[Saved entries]
*** Block opens ***
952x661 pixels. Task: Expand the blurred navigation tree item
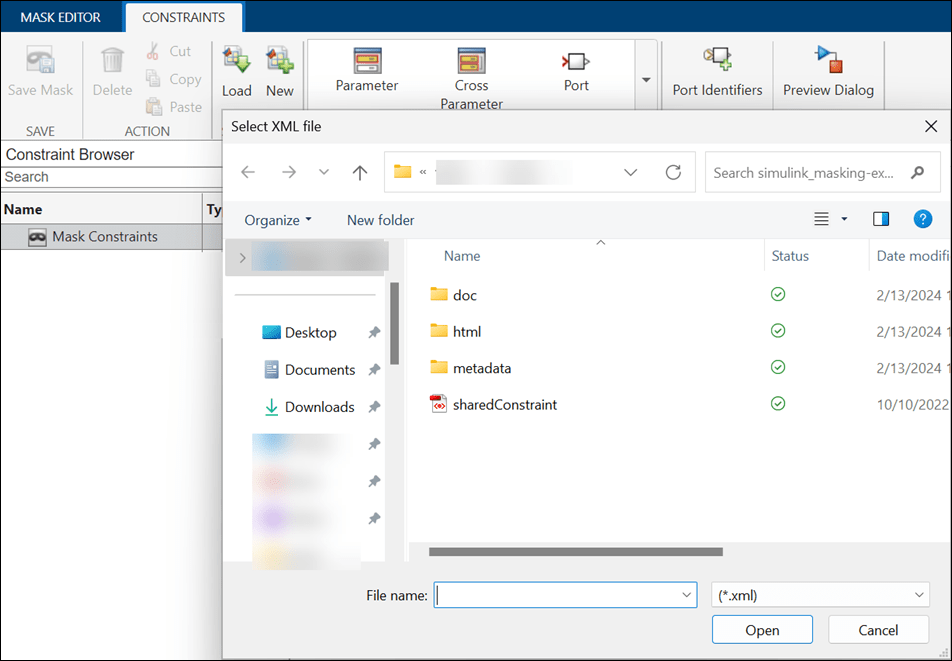tap(242, 258)
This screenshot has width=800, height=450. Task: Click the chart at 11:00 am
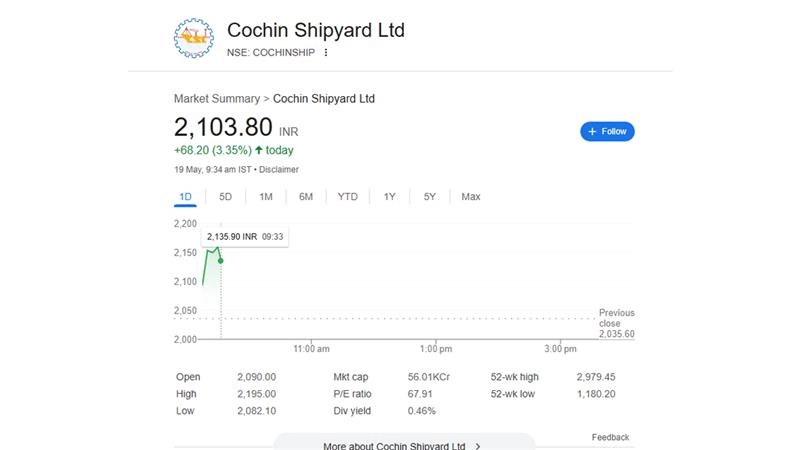[311, 300]
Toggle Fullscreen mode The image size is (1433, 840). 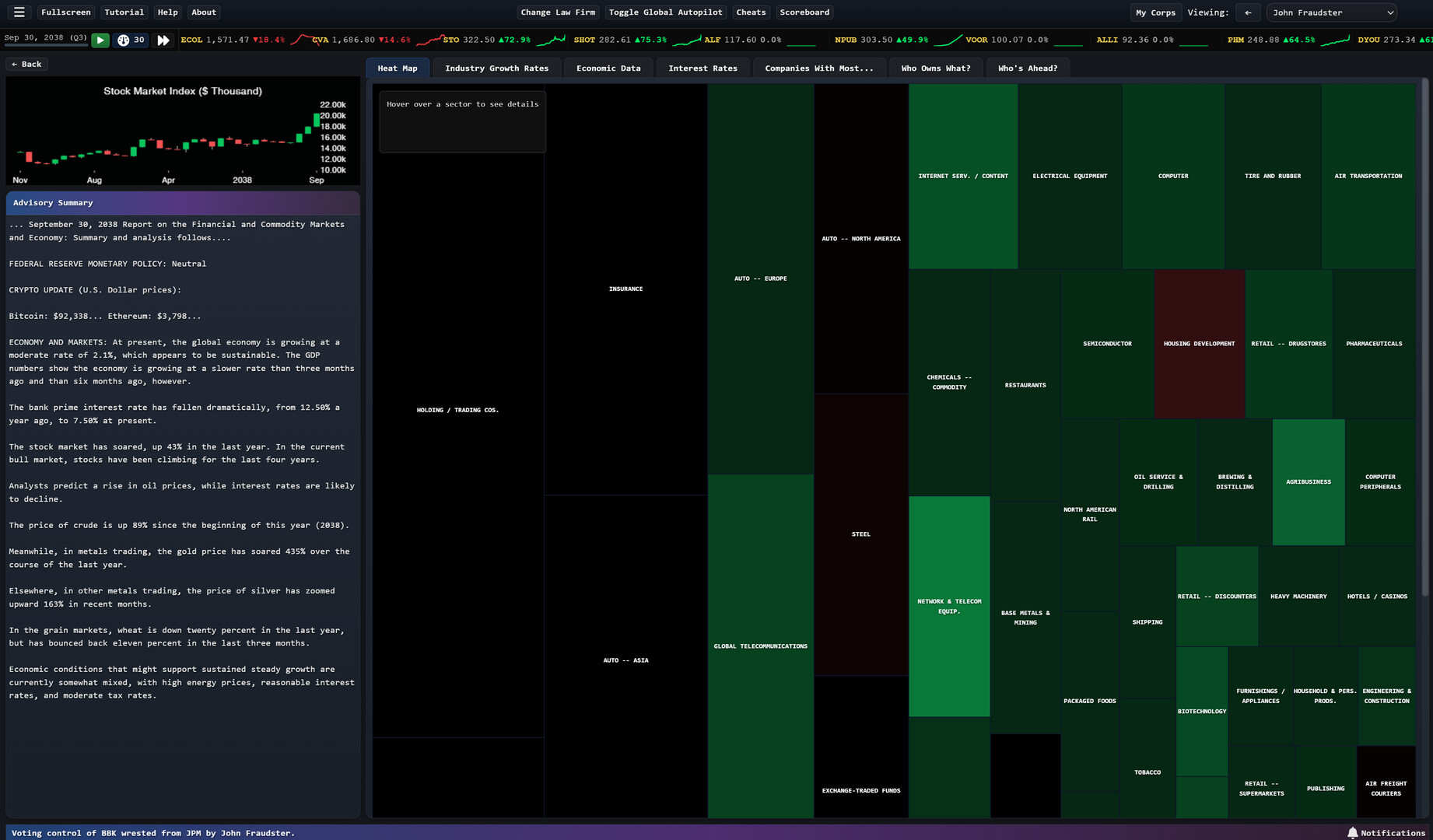tap(65, 12)
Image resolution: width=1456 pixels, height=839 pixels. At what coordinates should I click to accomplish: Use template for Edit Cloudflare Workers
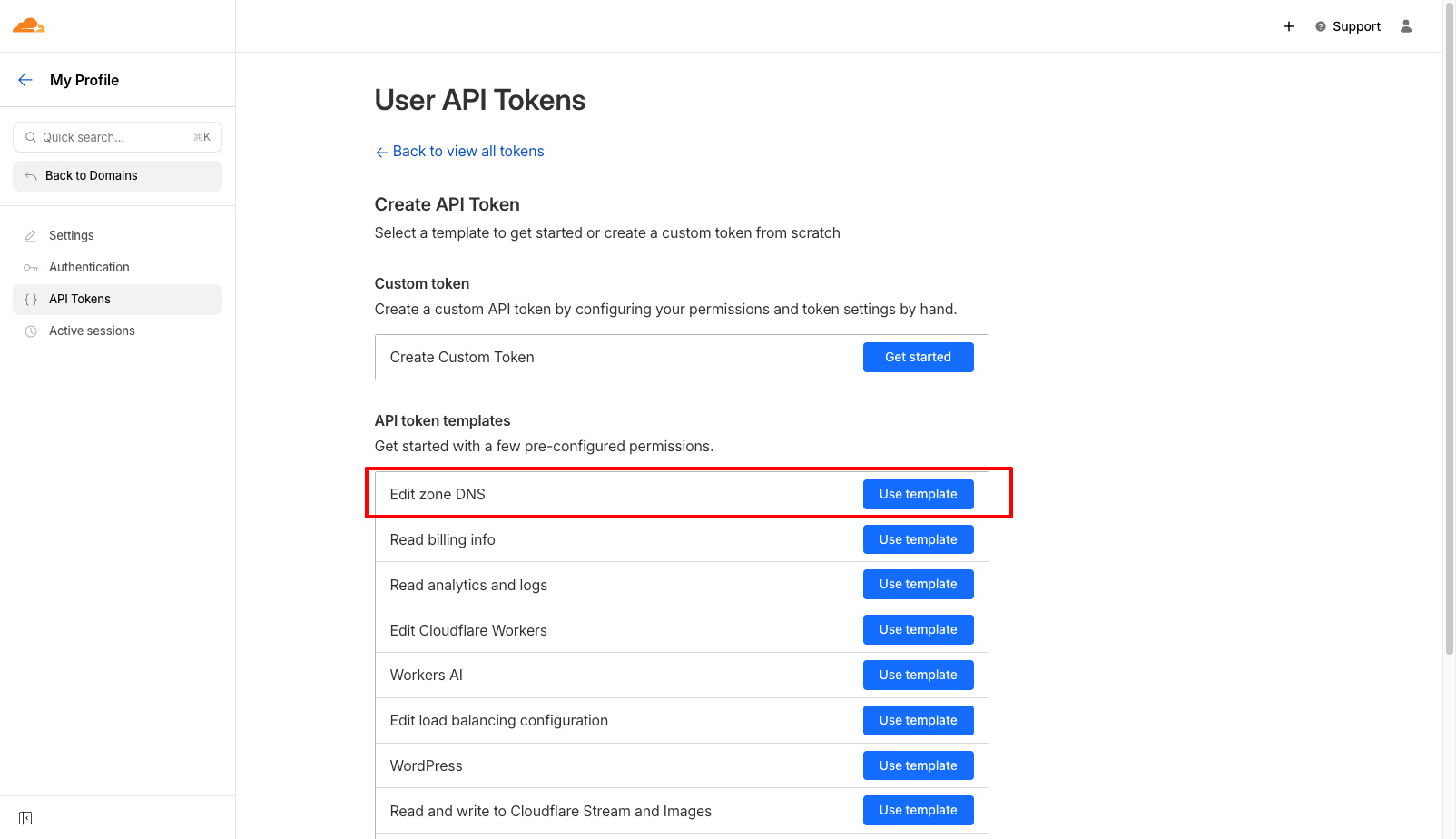click(x=918, y=629)
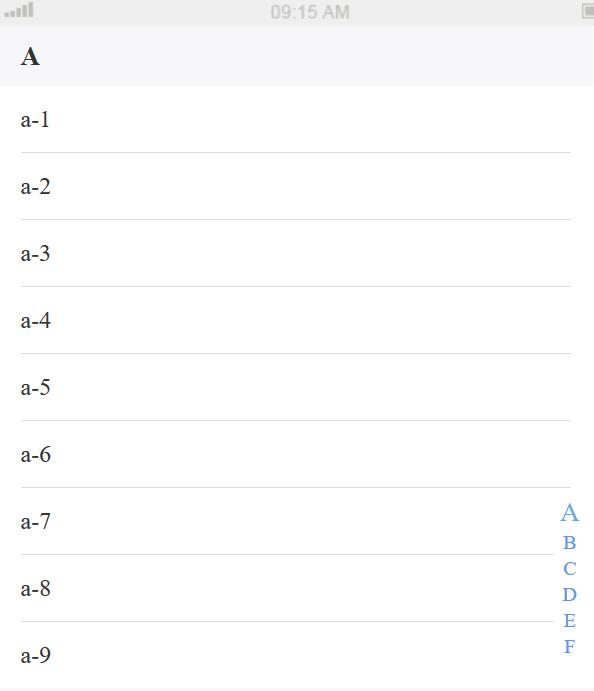The image size is (594, 691).
Task: Jump to section B in index
Action: 569,542
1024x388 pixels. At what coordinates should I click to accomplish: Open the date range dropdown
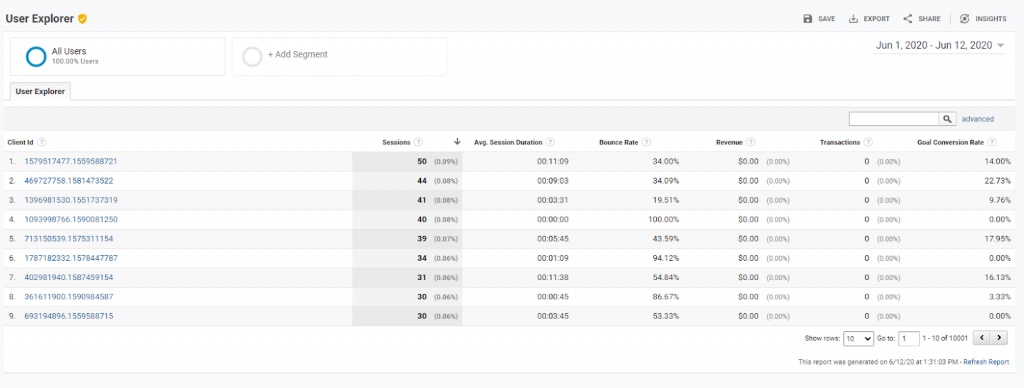(940, 46)
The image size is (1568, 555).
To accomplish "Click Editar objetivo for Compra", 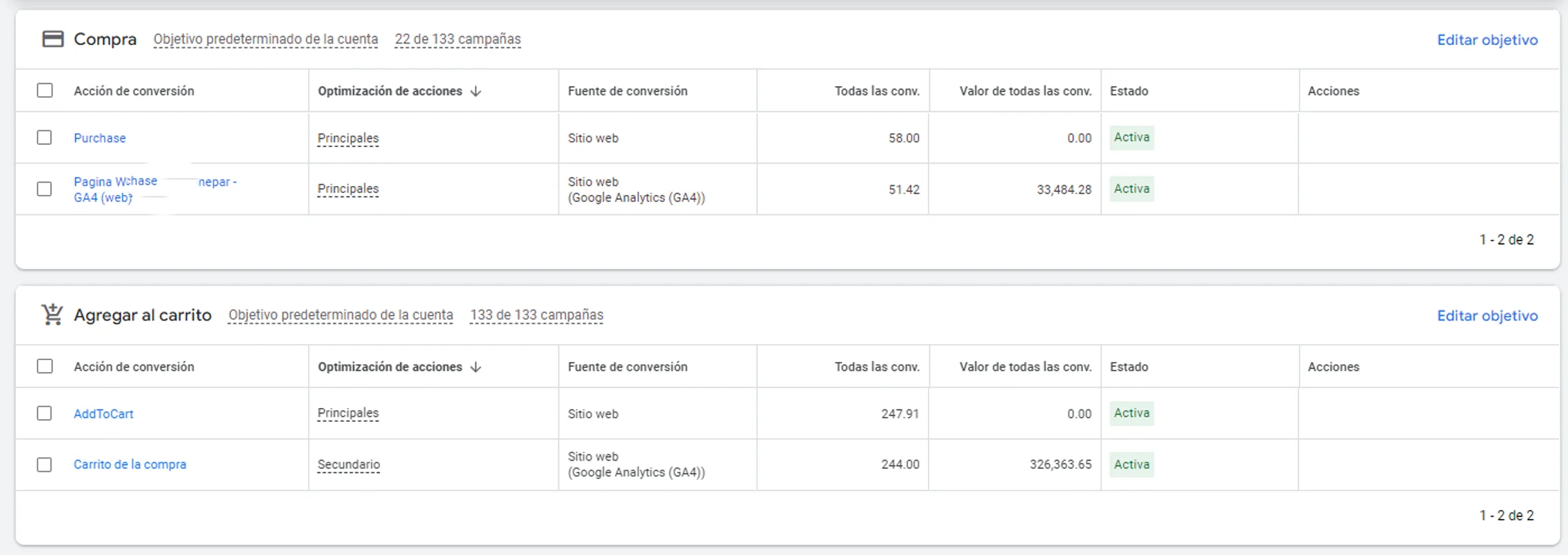I will [x=1485, y=40].
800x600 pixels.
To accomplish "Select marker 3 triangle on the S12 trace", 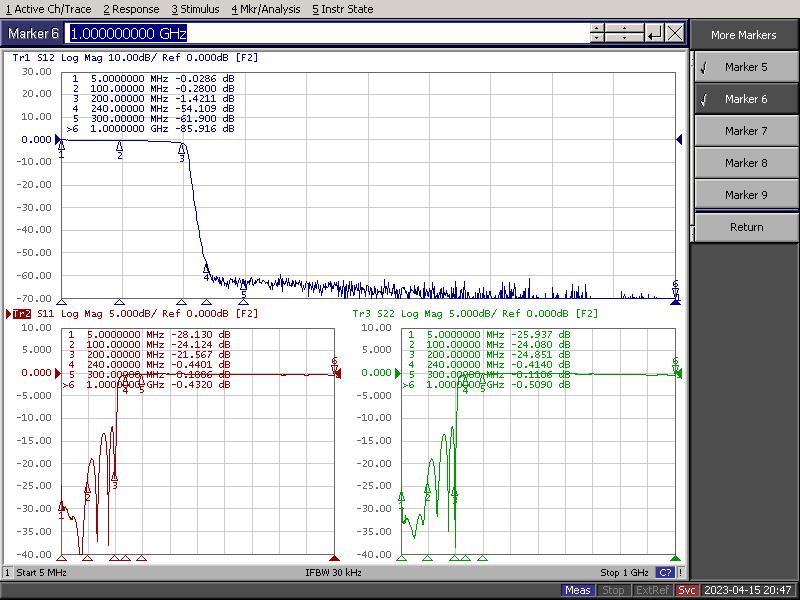I will [182, 150].
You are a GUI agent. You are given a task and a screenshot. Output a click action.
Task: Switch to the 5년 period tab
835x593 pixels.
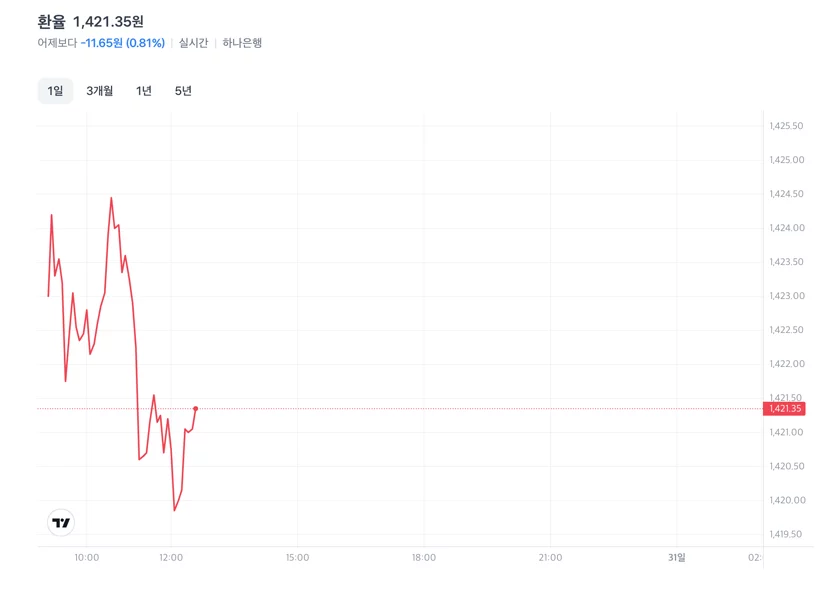(x=183, y=91)
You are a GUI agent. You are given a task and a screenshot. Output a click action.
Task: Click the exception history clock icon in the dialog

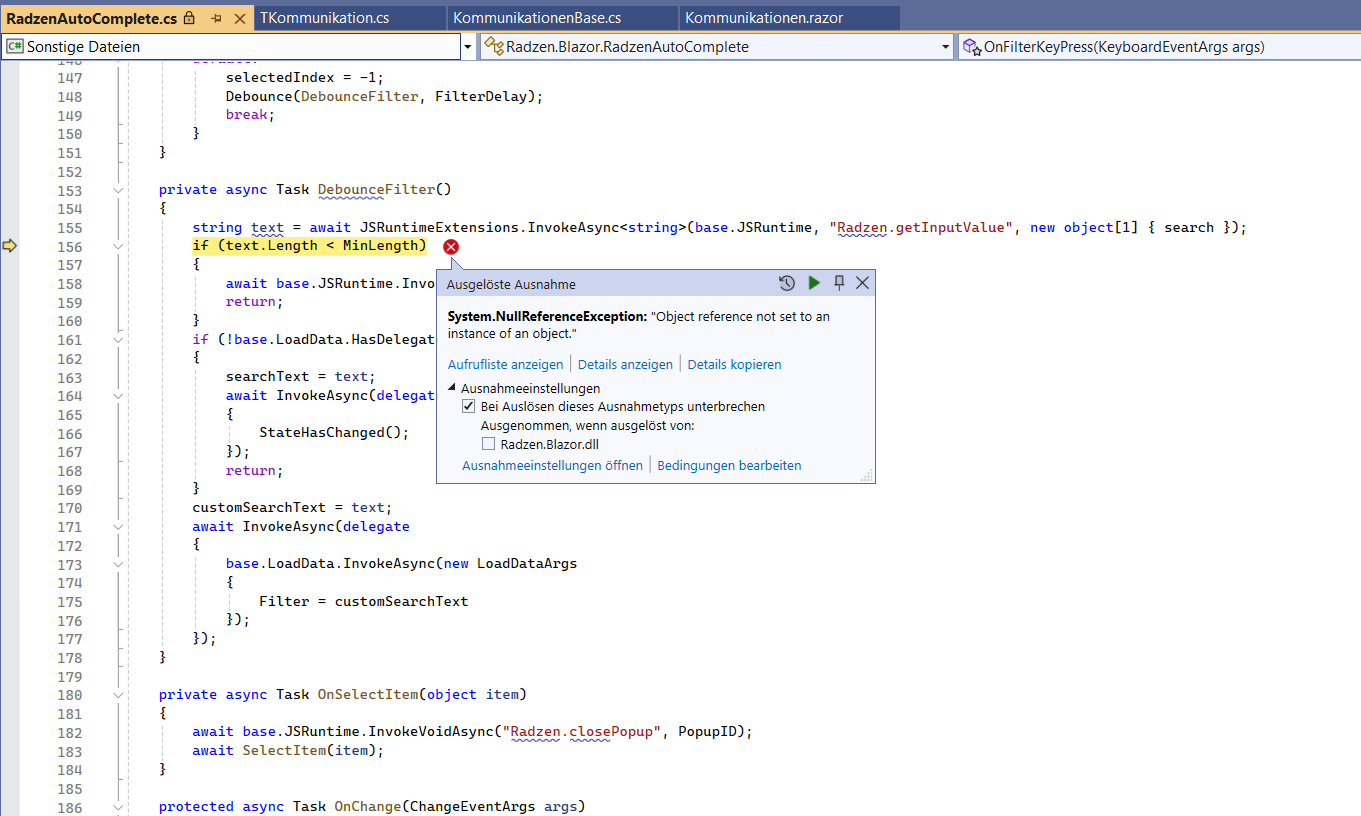coord(787,283)
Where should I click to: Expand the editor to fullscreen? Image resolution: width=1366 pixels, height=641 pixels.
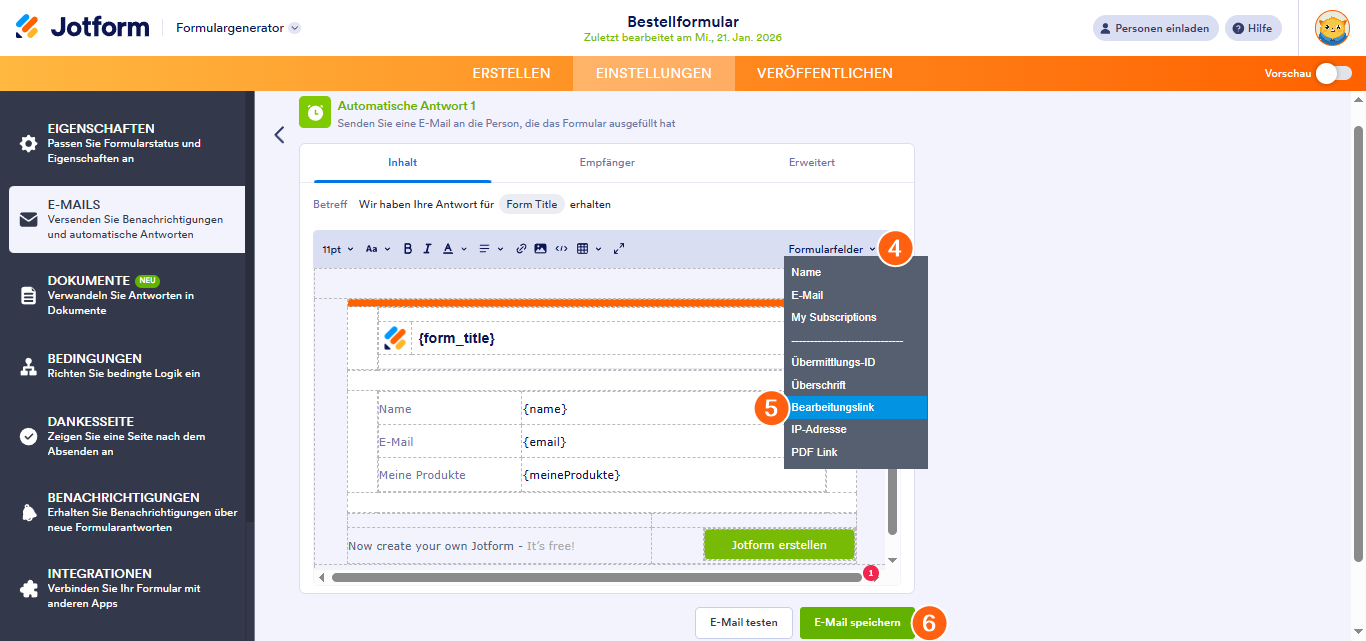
*** Block closes ***
§ Problem to work on: Write out the lines beginning at the line with "Task: Click the exception" and ending at the last line of the entries. Include no pictures.

§ Solution to this problem:
Task: Click the exception history clock icon in the dialog

coord(787,283)
Where should I click to: Expand the editor to fullscreen? Image resolution: width=1366 pixels, height=641 pixels.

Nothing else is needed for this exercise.